The unusually hot weather is forecasted to extend into the next week for much of the region and expected to break all-time records, leaving experts concerned about wildfire risk in a region that´s already experiencing a crippling and extended drought, the Associated Press reported.
On Monday Seattle is forecasted to see 109 degree temperatures, while Portland will see 113 degree weather on Sunday
Most of the Northwest region is under ‘Excessive Heat’ or ‘Heat’ advisory for this weekend
Areas in the Northwest region, including Seattle and Reno, are under a massive heat wave warning beginning Saturday into Tuesday
Cities in the Northwest are expected to hit historic high temperatures, including Seattle, which is on course to surpass it’s all-time June high temperature next week
More than 13 million residents from Northern California through much of Oregon, Washington state and Idaho are under excessive heat warnings, starting Saturday and lasting into next week, the Washington Post reported.
The blazing temperatures have sent residents who live in a part of the country not accustomed to hot weather scrambling to cooling centers and to stores to purchase air conditioning to prepare for the unprecedented heat.
Many Northwesterners don’t even own air conditioning, leading to stores in the region selling out of portable air conditioners and fans, AP reported.
In Portland, some hospitals have even canceled outdoor vaccination clinics in preparation for the unbearable heat and cities in the region have opened cooling centers.
Multnomah County, which includes Portland, plans to open three cooling centers this weekend, including one at the Oregon Convention Center in Portland.
The metropolitan area has more than 2.5 million people.
Seattle has only hit 100 degrees three times in recorded history, the National Weather Service said.
Seattle also has the lowest rate of air conditioned homes of any major American city, According to 2019 figures from the U.S. Census Bureau.
Only 44 percent of the homes in the Seattle metro area have air conditioning, while In the Portland metro area that figure was 79 percent.
‘If you´re keeping a written list of the records that will fall, you might need a few pages by early next week,’ NWS Seattle tweeted.
Portland is forecasted to reach record-breaking 110 degree temperatures on Monday during a ‘life threatening’ heatwave overtaking most of the Northwest region
A Seattle resident transports her new air conditioning unit to her nearby apartment on a dolly to brace for an unprecedented heat wave that has temperatures forecasted in triple-digits
The Northwest region is seeing all-time high temperatures in an area that usually sees maximum temperatures of 80 degrees in June
In Seattle, the 2010’s have seen a sharp increase in record-settle hot weather as opposed to cold weather
Average highs in the Northwest region in June usually range in the 70s to the 80s, AccuWeather reported.
Following a cooler stretch of weather, the dangerous heat is forecast to peak from Saturday through Monday as high pressure settles in and enables temperatures to climb to new heights.

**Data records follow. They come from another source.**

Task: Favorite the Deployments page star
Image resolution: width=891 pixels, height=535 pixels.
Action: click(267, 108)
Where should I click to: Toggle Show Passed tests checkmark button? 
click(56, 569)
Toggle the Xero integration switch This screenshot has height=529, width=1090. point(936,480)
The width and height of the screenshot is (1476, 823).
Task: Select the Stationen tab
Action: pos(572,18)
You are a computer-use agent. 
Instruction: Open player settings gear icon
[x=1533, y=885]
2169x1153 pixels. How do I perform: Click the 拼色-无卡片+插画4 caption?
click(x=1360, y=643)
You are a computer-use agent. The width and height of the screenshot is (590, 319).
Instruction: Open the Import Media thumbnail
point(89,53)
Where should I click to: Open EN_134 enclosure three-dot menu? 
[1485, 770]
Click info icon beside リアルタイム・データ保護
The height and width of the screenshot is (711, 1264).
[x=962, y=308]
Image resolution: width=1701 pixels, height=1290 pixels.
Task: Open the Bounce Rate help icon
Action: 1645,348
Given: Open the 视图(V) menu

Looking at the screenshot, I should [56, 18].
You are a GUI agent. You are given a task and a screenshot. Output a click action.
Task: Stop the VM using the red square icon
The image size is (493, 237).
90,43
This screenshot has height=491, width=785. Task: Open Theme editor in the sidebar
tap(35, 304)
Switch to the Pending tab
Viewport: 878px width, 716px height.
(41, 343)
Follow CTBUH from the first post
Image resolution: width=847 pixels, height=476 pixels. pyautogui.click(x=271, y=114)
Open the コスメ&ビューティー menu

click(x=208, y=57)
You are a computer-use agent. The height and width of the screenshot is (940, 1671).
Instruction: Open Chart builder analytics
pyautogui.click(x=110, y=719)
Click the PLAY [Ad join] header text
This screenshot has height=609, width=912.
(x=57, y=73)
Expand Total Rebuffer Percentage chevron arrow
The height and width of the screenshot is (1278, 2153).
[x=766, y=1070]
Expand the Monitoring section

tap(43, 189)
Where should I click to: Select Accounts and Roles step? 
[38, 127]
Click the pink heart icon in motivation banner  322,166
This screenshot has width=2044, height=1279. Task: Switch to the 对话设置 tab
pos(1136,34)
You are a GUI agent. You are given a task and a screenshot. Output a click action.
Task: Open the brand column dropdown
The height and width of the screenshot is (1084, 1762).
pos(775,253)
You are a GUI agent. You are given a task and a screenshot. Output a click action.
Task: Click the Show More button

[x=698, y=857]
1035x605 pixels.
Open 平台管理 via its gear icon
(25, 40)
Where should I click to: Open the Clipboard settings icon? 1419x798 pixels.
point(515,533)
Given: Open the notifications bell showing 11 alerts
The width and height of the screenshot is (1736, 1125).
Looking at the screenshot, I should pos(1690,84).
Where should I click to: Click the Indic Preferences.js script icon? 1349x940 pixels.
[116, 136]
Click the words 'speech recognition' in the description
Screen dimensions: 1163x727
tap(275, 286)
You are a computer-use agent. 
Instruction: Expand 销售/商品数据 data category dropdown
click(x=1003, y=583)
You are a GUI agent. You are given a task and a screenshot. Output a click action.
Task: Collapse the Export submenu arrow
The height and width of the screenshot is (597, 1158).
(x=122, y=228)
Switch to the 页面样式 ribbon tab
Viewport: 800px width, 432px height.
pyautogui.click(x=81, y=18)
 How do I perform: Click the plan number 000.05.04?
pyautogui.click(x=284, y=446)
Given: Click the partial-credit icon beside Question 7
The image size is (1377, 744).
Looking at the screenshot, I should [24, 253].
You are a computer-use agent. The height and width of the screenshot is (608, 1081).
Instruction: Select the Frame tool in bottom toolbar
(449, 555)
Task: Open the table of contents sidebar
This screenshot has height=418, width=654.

‘There are typically a few rounds of heat in the Pacific Northwest each summer, but this particular heat wave looks quite extreme,’ said AccuWeather Meteorologist Brian Thompson.
This extreme heat will be the result of a large northward bulge in the jet stream.
‘When the jet stream behaves this way, the air at mid- and upper levels of the atmosphere becomes very warm,’ AccuWeather Senior Meteorologist Alex Sosnowski said.
The heat is also worrisome for the region because it leaves the area more susceptible to wildfires.
Oregon in particular was devastated by an unusually intense wildfire season last fall that torched about 1 million acres and burned more than 4,000 homes and killed nine people, AP reported.
Several fires are already burning around the Pacific Northwest and much of the region is already extreme or exceptional drought, according to the U.S. Drought Monitor.
Fire crews are placing themselves in high fire risk areas in preparation and counties and cities across the region have enacted burn bans – in some cases even temporarily prohibiting personal fireworks for the July 4 holiday weekend, AP reported.